The beginning of a new month brings with it the opportunity to look back
at the month gone by and to give one last glance at what I most
recently read. The below listed books are what I read during the month
of August.
1. Soulless, by Gail Carriger
2. Seveneves, by Neal Stephenson
3. The Red: First Light, by Linda Nagata
4. Crystal Singer, by Anne McCaffrey
5. Karen Memory, by Elizabeth Bear
6. Nova, by Margaret Fortune
7. Fool's Assassin, by Robin Hobb
Best Book of the Month: I am giving Seveneves a small bump over Nagata's First Light, but both are excellent and I highly recommend either book. This was my first Stephenson.
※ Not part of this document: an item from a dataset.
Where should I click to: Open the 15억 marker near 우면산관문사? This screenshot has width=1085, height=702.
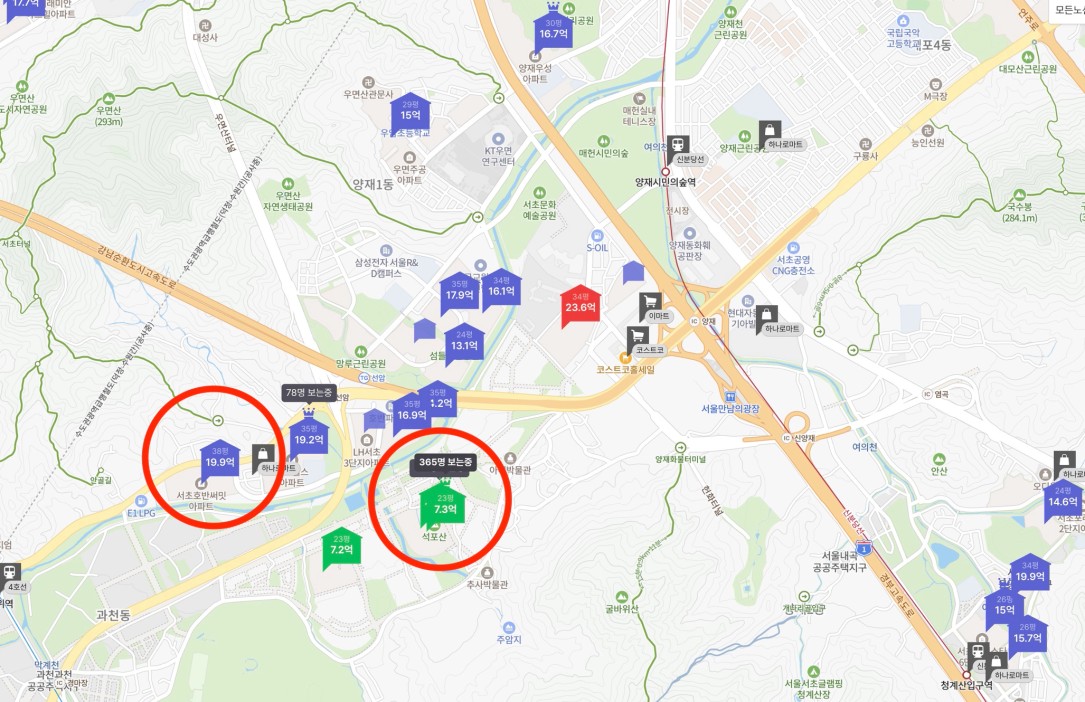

Disappointment of the Month: The closest thing I have to a disappointment is Nova, which is less that it is a disappointment and more than most everything else I read this month was simply excellent. Nova was...less so. I had higher anticipation, but given that the novel features a teenager who is essentially a walking bomb - I was waiting for the bomb to go off very early in the book. This may say more about my tastes in fiction than it does about the story Fortune was telling.
Discovery of the Month: Gail Carriger's Soulless was delightful. I am as susceptible to cover art as the next person, and the cover art was selling me a book that was more of a Jane Austen / Victorian era book, presumably of manners. And while I appreciate Mary Robinette Kowal's fiction, I am a difficult sell on books set in that era. I did not want to put Soulless down. Naturally. This is how it works.
Worth Noting: I've begun the new Fitz and the Fool trilogy from Robin Hobb, but in doing so I have skipped over the Rain Wilds Chronicles, the four book series set between The Tawny Man and Fitz & the Fool. This is the first time I've skipped any of Hobb's fiction, which was more done because I recently finished The Tawny Man after years of not reading it for no particular reason given how good it was and how much I like Hobb. I'm still slightly conflicted about the jump because it isn't so much that I'm focused on just reading about Fitz; Hobb's Liveship Traders was gloriously excellent I would highly recommend it. I just felt the need to be caught up with what she's publishing now. I'll eventually make it back to the Rain Wilds Chronicles.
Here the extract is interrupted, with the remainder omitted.